Yogi's Treasure Hunt (originally titled The Funtastic Treasure Hunt) is an American animated television series and the fifth entry in the Yogi Bear franchise produced by Hanna-Barbera Productions, featuring Yogi Bear and various other Hanna-Barbera characters. It premiered in syndication in late 1985 as part of The Funtastic World of Hanna-Barbera and was Daws Butler's final Hanna-Barbera series, performing the voice of Yogi and his many other characters before his death in 1988. The show's main title song was performed by Sha Na Na's Jon Bauman.

Plot
Yogi and his friends are assigned by Top Cat to go on treasure hunts around the world. They travel aboard their ship, the S.S. Jelly Roger. Dick Dastardly and Muttley travel on their ship, the S.S. Dirty Tricks, and try to beat Yogi and friends to the treasure by engaging in their usual dirty tricks.

Regular characters
 Yogi Bear
 Boo Boo Bear
 Ranger Smith
 Huckleberry Hound
 Quick Draw McGraw
 Snagglepuss
 Top Cat
 Augie Doggie
 Doggie Daddy
 Snooper
 Blabber
 Dick Dastardly
 Muttley

Voice cast

Main voices
 Daws Butler - Yogi Bear, Huckleberry Hound, Augie Doggie, Quick Draw McGraw, Snagglepuss, Snooper and Blabber, Wally Gator, Mr. Jinks, Peter Potamus (in "Yogi's Beanstalk"), Baba Looey, Hokey Wolf, Lippy the Lion, Undercover Elephant (in "Search for the Moaning Liza," "Yogi's Heroes"), Yippee Coyote
 Don Messick - Boo Boo, Ranger Smith, Muttley, Narrator, Touché Turtle (in "Search for the Moaning Liza"), Ruff, Ricochet Rabbit (in "Snow White & the 7 Treasure Hunters"), The President of Amnesia
 Arnold Stang - Top Cat
 John Stephenson - Doggie Daddy, Officer Dibble (in "Yogi & the Beanstalk"), The President of Rhubarbia, Magnifico the Great, King Tutti-Frutti (in "The Curse of Tutti-Frutti")
 Paul Winchell - Dick Dastardly

Additional voices
 Charlie Adler (Seasons 2 & 3) - Greed Monster (in "The Greed Monster")
 Jon Bauman (Season 2) - Theme Song Performer
 Julie Bennett (Season 3) - Cindy Bear (in "Secret Agent Bear"), United Nations Speaker (in "The Attack of Dr.

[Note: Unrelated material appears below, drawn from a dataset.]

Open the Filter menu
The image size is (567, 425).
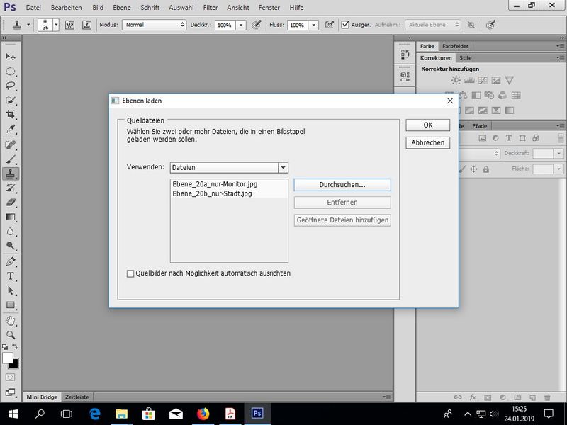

Mars")
 Susan Blu (Season 3) -
 Hamilton Camp (Season 3) - Mike Walnuts (in "20,000 Leaks Under the Sea")
 Pat Carroll (Season 2) - The Wicked Queen (in "Snow White & the 7 Treasure Hunters")
 Vance Colvig (Season 2) - Chopper (in "Snow White & the 7 Treasure Hunters")
 Walker Edmiston (Season 3)
 Dick Erdman (Season 1) - Happy Bing
 Linda Gary (Season 2) - Lady Creampuff (in "The Case of the Hopeless Diamond")
 Dick Gautier (Season 1) - Inka-Dinka Tribe leader
 Rebecca Gilchrist (Season 3) - 
 Arlene Golonka (Season 1) - 
 Bob Holt (Season 1) - 
 Stacy Keach, Sr. (Season 1) - Dinky Dalton (in "The Return of El Kabong")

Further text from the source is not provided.